• _Supplied passage_

Now plot a line plot with transfection bin on the X-axis and mean FITC output on the Y-axis.

ex_stat = flow.ChannelStatisticOp(name = "FITC_mean",
                                  channel = "FITC-A",
                                  by = ["Condition", "Dox", "Transfection_Bin"],
                                  function = flow.geom_mean,
                                  subset = "Transfected == True & "
                                           "Transfection_Bin_Count > 500").apply(ex_bin)

ex_stat = flow.ChannelStatisticOp(name = "FITC_by_repl",
                                  channel = "FITC-A",
                                  by = ["Condition", "Dox", "Transfection_Bin", "Replicate"],
                                  function = flow.geom_mean,
                                  subset = "Transfected == True & "
                                           "Transfection_Bin_Count > 500").apply(ex_stat)

ex_stat = flow.TransformStatisticOp(name = "FITC_by_repl",
                                    statistic = ("FITC_by_repl", "geom_mean"),
                                    by = ["Condition", "Dox", "Transfection_Bin"],
                                    function = flow.geom_sd_range).apply(ex_stat)

• _List of tasks_
1) Answer these from the FITC statistics passage, one line each, marked (a), (b), (c):
(a) What belongs on the Y-axis of the line plot?
(b) Which channel do both ChannelStatisticOp calls use?
(c) What function does the TransformStatisticOp call apply?
2) Copy the FITC statistics passage verbatim, starting with "ex_stat = flow.TransformStatisticOp(name" and going on through "function = flow.geom_sd_range).apply(ex_stat)".
3) Summarize the FITC statistics passage in two sentences.

• _Excerpted records_
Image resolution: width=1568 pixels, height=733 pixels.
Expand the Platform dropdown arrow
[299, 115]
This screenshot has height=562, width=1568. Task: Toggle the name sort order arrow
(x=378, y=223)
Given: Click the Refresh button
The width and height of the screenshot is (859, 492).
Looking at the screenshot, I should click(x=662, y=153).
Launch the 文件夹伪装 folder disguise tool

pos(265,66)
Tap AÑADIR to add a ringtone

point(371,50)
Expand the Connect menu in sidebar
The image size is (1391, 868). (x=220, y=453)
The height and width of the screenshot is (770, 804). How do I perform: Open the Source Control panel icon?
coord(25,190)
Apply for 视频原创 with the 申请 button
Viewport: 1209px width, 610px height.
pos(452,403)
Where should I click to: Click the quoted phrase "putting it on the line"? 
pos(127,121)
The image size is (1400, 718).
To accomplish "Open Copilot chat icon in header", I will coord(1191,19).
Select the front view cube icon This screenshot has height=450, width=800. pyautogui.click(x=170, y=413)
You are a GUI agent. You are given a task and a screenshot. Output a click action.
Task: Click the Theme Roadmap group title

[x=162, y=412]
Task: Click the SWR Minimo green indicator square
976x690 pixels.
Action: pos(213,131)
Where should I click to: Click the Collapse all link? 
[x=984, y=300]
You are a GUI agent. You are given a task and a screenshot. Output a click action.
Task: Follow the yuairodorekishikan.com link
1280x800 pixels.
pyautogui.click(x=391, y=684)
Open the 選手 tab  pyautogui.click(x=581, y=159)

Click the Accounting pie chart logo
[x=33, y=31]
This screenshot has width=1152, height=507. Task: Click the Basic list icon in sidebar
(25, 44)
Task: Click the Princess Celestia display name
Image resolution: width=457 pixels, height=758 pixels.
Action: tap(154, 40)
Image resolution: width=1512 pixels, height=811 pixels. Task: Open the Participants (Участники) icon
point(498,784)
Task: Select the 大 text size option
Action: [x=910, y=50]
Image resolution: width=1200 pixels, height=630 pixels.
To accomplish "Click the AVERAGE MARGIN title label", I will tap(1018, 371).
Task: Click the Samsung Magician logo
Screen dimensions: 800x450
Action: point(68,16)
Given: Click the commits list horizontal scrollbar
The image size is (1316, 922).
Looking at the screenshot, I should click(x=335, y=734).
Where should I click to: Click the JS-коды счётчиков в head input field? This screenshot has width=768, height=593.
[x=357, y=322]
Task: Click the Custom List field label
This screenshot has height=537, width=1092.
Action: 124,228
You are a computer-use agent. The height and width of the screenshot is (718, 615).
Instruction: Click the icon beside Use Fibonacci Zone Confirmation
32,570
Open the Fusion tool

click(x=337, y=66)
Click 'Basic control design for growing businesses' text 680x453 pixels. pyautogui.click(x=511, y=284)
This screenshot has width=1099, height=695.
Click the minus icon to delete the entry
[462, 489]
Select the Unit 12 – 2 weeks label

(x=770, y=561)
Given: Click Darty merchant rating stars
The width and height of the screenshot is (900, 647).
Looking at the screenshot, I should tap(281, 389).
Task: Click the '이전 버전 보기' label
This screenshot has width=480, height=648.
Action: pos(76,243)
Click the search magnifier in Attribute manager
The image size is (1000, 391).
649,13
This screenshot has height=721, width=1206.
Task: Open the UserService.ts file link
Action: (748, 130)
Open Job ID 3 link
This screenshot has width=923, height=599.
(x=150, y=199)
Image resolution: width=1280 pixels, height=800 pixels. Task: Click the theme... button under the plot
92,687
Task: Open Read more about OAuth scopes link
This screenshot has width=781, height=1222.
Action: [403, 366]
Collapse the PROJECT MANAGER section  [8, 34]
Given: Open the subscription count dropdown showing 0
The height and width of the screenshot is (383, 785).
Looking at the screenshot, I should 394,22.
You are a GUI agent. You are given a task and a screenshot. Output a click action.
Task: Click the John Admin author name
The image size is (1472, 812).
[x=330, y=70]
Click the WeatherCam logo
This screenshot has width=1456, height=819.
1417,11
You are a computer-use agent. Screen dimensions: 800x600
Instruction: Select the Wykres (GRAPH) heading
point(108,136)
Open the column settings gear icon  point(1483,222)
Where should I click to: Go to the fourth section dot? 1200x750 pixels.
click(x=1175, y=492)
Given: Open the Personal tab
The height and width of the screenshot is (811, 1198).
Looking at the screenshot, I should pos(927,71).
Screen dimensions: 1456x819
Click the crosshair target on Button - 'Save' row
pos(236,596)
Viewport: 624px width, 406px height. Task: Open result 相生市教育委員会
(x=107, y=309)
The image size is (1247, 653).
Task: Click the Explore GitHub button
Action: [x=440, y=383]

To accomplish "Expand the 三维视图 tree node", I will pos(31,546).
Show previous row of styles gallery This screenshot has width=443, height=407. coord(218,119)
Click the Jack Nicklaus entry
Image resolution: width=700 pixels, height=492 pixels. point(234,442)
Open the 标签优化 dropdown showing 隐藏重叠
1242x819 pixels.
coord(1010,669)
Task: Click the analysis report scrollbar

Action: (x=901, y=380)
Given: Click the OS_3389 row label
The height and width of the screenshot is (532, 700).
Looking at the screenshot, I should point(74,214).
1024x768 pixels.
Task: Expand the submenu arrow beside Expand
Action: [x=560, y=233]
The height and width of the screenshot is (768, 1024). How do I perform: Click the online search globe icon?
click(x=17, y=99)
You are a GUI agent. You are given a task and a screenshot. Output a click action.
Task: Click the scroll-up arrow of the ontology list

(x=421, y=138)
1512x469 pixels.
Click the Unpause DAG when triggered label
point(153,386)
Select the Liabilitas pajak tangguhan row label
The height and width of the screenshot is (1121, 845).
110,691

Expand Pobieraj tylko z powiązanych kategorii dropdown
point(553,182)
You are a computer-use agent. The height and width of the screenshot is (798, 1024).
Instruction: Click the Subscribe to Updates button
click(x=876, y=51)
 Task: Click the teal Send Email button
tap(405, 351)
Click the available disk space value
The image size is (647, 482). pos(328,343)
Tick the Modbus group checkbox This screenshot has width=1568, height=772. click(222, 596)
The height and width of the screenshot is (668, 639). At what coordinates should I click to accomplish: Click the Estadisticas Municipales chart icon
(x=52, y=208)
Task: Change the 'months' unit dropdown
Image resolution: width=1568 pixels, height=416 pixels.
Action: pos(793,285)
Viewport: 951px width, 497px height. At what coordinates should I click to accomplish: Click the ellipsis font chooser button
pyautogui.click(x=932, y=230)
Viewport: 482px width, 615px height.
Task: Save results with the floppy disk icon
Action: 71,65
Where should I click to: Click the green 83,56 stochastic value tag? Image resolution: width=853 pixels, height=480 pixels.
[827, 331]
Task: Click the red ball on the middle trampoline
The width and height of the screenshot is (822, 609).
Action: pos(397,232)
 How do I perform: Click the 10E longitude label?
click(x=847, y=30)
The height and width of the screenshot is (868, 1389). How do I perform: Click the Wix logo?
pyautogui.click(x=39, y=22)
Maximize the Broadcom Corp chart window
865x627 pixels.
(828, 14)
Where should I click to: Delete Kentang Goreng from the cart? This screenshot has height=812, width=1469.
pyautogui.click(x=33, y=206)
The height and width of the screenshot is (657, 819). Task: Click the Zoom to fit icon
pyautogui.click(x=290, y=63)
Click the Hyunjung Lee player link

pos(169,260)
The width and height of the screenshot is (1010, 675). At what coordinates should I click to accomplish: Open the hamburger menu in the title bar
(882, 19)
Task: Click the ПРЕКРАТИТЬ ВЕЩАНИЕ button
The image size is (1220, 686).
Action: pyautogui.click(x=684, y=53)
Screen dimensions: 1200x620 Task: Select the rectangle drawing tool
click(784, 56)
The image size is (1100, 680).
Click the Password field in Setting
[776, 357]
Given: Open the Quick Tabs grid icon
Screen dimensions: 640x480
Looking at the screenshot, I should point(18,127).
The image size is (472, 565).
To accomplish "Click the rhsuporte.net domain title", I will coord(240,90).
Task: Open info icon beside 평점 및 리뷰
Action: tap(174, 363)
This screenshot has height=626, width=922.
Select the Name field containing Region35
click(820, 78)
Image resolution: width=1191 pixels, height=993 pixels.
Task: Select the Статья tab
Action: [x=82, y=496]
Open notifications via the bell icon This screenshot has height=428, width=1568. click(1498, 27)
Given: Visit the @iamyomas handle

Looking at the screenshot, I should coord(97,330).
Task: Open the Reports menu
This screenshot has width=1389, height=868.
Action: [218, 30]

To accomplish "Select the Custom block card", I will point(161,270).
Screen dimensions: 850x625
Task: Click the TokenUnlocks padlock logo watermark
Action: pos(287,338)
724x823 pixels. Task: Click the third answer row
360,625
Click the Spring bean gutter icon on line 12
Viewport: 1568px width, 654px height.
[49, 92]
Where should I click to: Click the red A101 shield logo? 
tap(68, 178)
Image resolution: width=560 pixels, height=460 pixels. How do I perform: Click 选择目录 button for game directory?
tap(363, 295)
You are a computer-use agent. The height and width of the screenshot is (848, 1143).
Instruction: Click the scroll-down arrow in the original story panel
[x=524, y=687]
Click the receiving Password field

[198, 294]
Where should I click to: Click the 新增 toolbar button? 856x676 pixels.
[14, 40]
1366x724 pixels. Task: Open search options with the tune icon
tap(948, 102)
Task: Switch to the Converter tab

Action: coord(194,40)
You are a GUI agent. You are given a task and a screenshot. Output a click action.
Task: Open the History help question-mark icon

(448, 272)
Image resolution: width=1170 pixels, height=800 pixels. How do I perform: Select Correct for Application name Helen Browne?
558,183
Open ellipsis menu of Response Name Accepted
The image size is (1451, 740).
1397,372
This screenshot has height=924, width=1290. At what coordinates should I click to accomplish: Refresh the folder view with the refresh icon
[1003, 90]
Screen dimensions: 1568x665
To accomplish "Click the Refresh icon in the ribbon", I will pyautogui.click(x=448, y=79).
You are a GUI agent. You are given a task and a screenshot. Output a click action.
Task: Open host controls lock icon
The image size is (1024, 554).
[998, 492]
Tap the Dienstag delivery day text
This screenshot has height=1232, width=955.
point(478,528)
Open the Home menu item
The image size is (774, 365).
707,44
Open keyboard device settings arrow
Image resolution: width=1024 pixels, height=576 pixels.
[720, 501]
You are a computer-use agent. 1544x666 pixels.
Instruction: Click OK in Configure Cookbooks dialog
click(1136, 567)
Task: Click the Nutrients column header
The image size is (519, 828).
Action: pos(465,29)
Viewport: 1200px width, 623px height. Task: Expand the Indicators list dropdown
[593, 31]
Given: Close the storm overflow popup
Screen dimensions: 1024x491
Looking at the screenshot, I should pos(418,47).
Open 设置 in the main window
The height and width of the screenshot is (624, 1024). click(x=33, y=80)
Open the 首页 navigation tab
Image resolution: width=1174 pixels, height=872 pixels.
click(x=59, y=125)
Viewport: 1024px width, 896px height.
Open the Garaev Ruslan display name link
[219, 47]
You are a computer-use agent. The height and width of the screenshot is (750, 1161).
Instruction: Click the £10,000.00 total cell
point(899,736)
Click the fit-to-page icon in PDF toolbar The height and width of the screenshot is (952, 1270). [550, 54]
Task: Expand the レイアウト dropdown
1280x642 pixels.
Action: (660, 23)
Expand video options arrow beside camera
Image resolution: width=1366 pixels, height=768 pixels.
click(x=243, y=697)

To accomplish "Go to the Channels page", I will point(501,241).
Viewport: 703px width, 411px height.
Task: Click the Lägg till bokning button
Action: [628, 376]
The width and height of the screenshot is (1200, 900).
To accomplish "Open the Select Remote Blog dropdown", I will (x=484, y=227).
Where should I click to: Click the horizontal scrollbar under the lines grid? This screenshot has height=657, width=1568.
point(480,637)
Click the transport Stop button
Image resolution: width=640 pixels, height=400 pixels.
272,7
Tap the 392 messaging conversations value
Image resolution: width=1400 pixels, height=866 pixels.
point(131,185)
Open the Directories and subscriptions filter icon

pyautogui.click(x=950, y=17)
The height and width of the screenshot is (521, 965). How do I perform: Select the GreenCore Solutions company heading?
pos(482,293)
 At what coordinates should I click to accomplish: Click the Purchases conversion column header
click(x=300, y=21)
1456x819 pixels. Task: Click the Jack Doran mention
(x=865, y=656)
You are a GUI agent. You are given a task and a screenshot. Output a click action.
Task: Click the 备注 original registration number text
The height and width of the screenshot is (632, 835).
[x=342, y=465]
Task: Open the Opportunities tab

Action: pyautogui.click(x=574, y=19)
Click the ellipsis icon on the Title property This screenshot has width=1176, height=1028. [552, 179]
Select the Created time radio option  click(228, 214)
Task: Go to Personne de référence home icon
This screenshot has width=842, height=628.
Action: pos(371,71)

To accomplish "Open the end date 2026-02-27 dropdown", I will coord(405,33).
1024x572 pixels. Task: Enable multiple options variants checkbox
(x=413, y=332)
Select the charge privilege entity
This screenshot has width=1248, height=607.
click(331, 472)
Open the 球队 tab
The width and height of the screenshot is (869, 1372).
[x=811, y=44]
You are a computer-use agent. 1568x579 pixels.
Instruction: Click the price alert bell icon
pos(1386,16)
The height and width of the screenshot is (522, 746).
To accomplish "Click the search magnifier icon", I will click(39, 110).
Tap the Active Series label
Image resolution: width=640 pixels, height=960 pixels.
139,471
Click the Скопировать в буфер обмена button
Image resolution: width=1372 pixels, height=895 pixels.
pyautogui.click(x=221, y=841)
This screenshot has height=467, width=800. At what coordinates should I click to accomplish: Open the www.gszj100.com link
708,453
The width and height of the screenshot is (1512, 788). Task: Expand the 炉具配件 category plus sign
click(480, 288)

• _Answers to the exercise_
1)
(a) Mean FITC output.
(b) "FITC-A".
(c) flow.geom_sd_range.

2)
ex_stat = flow.TransformStatisticOp(name = "FITC_by_repl",
                                    statistic = ("FITC_by_repl", "geom_mean"),
                                    by = ["Condition", "Dox", "Transfection_Bin"],
                                    function = flow.geom_sd_range).apply(ex_stat)

3) The FITC statistics passage calls for a line plot with transfection bin on the X-axis and mean FITC output on the Y-axis, and computes geometric means of the "FITC-A" channel for transfected events in bins whose count exceeds 500. These means are grouped by condition, Dox and transfection bin, then also by replicate, and flow.geom_sd_range is applied to the per-replicate means grouped by condition, Dox and transfection bin.